Erfolgreicher Durchbruch statt Pause: Korbinian Herrmann (l.) von der HSG Freising-Neufahrn fände es bestimmt gut. Im Erwachsenenbereich scheint ein Weiterspielen leichter zu sein als bei der Jugend. © Birgit Gleixner

Die Handballer stehen in der Schwebe, wie es mit dem Spielbetrieb weitergeht. BHV-Vizepräsidentin Ingrid Schuhbauer kämpft gegen den Abbruch.

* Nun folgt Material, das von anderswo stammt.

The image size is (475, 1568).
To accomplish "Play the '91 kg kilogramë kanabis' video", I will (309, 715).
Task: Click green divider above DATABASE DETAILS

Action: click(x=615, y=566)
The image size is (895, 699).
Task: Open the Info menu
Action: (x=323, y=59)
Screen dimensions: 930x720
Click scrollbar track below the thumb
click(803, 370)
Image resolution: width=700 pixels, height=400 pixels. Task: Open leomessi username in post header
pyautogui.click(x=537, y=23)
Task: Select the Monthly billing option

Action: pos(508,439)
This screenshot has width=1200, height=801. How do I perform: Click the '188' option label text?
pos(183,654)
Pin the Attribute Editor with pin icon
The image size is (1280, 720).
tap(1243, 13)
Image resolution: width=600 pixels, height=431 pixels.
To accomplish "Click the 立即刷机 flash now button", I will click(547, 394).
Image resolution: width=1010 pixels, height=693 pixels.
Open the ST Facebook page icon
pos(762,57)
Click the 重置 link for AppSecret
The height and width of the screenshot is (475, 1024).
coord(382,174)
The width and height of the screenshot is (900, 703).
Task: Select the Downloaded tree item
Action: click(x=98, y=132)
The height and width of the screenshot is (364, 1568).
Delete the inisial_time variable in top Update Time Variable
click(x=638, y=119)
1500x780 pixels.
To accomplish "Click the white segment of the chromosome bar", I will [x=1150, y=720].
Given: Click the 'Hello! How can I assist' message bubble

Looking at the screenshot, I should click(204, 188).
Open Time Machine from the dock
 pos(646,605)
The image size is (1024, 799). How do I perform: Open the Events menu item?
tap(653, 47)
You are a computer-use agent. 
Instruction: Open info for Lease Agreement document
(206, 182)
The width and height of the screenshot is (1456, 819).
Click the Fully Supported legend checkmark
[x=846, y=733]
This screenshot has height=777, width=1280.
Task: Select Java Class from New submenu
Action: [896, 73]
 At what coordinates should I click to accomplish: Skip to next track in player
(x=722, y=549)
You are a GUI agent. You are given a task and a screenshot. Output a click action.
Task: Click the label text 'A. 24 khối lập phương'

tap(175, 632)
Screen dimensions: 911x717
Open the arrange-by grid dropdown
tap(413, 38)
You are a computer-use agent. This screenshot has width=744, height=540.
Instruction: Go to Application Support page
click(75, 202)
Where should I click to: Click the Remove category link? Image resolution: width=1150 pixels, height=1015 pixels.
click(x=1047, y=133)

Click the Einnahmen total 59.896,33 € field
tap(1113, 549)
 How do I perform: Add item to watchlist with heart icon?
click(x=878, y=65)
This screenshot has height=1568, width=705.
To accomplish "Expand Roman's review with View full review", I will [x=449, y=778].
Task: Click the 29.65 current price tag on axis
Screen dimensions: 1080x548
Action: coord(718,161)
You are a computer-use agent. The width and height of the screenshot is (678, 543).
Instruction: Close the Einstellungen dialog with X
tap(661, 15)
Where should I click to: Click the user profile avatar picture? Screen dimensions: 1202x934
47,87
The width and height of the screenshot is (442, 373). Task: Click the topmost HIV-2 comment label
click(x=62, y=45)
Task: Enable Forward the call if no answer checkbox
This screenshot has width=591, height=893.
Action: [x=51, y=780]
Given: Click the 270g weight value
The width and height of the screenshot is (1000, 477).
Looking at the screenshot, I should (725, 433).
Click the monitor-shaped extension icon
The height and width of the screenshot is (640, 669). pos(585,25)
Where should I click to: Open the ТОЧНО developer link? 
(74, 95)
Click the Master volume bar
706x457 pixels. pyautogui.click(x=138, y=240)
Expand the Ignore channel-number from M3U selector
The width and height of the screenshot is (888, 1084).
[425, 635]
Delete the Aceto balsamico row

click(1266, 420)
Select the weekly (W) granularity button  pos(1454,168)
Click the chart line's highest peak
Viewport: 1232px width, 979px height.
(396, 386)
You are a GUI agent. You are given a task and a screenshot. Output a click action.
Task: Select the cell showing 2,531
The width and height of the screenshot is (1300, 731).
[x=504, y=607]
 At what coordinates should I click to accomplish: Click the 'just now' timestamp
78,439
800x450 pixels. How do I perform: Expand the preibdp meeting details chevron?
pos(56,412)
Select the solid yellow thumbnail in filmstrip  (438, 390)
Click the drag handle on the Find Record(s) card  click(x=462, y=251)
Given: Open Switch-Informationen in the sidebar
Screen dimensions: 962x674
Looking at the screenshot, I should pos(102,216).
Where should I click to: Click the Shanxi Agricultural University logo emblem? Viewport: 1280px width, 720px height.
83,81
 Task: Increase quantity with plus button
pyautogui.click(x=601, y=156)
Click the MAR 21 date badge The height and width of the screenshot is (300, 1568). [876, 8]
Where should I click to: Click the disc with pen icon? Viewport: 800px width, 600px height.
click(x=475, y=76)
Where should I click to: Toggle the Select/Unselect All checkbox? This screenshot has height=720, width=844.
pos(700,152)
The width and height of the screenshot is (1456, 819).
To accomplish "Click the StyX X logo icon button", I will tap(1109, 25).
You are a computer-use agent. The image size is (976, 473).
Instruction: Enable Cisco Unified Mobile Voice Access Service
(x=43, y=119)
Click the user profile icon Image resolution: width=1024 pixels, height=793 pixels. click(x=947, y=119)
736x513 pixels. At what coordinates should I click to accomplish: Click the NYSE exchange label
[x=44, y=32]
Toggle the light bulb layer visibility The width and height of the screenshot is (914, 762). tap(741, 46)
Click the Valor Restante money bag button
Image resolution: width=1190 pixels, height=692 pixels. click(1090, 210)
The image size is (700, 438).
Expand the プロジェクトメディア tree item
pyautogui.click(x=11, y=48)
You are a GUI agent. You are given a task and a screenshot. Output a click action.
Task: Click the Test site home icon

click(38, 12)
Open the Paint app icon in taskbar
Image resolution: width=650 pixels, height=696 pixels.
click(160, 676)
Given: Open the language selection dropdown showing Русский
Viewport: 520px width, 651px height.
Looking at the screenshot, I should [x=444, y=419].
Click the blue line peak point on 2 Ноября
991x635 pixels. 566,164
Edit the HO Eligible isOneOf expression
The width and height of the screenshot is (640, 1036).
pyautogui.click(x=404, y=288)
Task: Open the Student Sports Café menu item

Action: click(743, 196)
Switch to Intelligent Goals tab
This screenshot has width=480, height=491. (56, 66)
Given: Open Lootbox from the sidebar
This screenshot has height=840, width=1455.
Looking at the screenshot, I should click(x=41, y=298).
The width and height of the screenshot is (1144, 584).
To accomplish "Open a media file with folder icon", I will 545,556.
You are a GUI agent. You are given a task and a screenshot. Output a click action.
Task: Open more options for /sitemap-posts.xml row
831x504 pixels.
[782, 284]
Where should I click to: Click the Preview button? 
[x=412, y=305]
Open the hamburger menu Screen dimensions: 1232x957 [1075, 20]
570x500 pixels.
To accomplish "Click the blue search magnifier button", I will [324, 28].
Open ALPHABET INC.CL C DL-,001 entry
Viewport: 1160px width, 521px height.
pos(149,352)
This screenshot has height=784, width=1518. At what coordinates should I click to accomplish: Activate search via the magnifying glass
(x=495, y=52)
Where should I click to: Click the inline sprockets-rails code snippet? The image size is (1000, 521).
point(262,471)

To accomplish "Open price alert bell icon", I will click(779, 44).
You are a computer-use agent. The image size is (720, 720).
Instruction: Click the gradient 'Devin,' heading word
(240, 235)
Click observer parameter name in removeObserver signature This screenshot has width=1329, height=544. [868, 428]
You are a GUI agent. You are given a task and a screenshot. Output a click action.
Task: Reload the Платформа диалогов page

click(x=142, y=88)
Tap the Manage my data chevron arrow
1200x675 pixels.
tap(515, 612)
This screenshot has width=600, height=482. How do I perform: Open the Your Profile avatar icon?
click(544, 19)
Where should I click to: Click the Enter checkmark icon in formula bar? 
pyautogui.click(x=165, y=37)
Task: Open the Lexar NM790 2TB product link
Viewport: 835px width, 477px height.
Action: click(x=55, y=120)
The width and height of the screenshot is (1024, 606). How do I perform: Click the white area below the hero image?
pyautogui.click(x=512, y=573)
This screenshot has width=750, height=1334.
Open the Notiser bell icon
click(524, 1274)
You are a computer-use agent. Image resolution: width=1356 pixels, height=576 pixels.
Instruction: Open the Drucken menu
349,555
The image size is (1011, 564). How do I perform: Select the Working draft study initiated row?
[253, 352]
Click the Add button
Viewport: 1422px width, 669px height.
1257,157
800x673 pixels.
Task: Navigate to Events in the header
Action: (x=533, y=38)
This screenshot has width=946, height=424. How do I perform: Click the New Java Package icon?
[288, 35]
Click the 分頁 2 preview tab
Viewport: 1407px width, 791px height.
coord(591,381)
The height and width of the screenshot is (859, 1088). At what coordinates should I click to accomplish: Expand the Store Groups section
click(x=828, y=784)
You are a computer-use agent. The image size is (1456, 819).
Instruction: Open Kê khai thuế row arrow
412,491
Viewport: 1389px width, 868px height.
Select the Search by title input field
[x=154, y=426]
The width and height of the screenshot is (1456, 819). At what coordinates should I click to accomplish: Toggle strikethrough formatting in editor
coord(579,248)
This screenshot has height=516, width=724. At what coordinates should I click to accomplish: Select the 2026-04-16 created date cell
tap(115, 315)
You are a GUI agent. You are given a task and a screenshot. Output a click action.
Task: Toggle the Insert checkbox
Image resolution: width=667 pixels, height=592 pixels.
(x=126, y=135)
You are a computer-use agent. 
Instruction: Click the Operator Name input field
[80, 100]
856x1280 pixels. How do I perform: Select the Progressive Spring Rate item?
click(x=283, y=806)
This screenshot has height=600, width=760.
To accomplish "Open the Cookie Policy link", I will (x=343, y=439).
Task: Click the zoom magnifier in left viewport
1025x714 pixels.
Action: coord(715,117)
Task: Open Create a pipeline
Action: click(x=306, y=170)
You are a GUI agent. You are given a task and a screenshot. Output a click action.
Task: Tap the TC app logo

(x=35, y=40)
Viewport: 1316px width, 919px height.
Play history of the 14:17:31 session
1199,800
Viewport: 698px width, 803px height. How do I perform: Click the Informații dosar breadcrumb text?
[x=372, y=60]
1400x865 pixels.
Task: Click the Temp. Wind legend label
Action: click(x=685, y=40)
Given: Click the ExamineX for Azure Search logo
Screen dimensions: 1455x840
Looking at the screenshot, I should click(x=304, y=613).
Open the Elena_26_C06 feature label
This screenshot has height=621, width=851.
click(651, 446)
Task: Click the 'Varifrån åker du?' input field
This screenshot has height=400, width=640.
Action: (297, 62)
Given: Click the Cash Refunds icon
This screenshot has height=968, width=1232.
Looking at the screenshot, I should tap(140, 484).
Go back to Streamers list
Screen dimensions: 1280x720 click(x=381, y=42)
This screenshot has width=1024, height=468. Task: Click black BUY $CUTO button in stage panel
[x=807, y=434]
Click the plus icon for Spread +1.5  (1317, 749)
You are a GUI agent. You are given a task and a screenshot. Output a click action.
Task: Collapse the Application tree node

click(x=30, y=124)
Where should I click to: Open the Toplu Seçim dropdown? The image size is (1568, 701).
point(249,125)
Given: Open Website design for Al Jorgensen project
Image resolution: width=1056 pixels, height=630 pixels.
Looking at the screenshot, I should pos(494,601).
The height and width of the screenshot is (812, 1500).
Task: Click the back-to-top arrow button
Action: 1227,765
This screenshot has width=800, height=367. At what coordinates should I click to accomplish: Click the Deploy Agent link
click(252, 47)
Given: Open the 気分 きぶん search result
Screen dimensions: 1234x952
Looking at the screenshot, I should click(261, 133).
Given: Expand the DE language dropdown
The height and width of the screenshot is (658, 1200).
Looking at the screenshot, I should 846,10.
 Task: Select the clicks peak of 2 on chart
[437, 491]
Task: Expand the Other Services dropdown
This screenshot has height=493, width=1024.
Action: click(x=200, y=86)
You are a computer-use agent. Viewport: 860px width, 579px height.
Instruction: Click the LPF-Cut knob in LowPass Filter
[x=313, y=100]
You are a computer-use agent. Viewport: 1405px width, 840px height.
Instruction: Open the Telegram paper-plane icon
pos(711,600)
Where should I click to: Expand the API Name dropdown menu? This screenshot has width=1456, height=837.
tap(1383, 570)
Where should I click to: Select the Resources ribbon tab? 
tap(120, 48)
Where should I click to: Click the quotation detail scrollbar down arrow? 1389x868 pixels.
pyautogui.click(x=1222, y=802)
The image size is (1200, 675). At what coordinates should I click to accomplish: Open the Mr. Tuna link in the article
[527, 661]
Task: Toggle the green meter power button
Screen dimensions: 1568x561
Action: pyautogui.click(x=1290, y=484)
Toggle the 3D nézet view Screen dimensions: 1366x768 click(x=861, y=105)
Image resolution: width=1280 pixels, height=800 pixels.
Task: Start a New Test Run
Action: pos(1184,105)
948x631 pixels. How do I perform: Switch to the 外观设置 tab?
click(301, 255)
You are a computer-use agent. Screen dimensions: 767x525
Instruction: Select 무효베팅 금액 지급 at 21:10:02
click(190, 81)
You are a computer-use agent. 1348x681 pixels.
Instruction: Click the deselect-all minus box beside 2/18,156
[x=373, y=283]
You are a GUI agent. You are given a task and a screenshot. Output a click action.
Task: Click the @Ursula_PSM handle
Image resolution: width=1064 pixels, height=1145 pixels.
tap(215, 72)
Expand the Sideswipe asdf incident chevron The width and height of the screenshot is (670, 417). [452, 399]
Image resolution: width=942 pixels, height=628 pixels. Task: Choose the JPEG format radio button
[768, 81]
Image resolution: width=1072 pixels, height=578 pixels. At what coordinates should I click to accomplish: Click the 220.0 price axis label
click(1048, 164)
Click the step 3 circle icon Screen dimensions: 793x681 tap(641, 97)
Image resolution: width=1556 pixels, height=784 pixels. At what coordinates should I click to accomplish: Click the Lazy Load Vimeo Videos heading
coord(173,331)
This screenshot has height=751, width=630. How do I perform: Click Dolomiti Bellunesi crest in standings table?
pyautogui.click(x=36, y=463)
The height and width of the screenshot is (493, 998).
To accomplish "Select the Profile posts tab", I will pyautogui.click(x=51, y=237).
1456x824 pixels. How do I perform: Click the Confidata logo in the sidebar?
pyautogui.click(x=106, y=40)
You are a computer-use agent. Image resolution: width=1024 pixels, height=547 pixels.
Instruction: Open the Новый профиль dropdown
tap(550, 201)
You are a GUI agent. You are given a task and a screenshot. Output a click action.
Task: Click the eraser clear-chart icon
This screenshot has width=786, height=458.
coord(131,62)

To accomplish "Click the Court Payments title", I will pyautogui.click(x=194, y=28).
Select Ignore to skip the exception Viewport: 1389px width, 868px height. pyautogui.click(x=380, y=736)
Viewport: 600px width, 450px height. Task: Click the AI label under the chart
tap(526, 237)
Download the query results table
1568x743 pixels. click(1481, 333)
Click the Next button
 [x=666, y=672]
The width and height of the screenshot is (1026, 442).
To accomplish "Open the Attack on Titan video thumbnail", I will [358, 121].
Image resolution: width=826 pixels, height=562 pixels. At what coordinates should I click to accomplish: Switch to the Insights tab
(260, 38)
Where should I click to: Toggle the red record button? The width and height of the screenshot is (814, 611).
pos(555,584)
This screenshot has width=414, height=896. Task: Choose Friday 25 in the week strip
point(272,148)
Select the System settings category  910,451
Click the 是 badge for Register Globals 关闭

Landkreis - Die Spielausfälle in den Handball-Ligen häufen sich, auch bei den Landkreis-Teams. Doch wie soll es angesichts der dramatischen Corona-Lage weitergehen? Gibt es eine Unterbrechung der Punkterunden? Oder droht sogar ein erneuter Saisonabbruch? Letzteres wolle das Präsidium des Bayerischen Handball-Verbandes (BHV) unbedingt vermeiden, betont die BHV-Vizepräsidentin Spielbetrieb, Ingrid Schuhbauer aus Freising: In einer Presseerklärung ließ der Verband nun verlauten, dass man für die Umsetzung der neuen Regierungsbeschlüsse noch ein wenig Zeit brauche. Schuhbauer saß während der diesbezüglichen Landtagsdiskussion den ganzen Tag vor dem Fernsehapparat, sagte danach: „Ich habe leider nicht im Detail rausgehört, was das Ganze für den Sport und hier im Besonderen für die Jugend bedeutet.“

Nicht absehbare Folgen im sozialen Bereich

Beim Nachwuchs fielen am vergangenen Wochenende 29 Prozent der Partien aus, der Großteil spielte noch. „Das zeigt, dass die Vereine, die Jugendlichen unbedingt weitermachen wollen“, sagt Schuhbauer. Ein Ausfall hätte für sie außerdem nicht absehbare Folgen im sozialen Bereich: „Das mag ich mir gar nicht vorstellen. Die Nachwuchsspieler werden ja zwei bis drei Mal die Woche in der Schule getestet, und wenn sie krank sind, bleiben sie sowieso zu Hause. Da sollten Training und Spiele doch erlaubt bleiben“, fügt sie an.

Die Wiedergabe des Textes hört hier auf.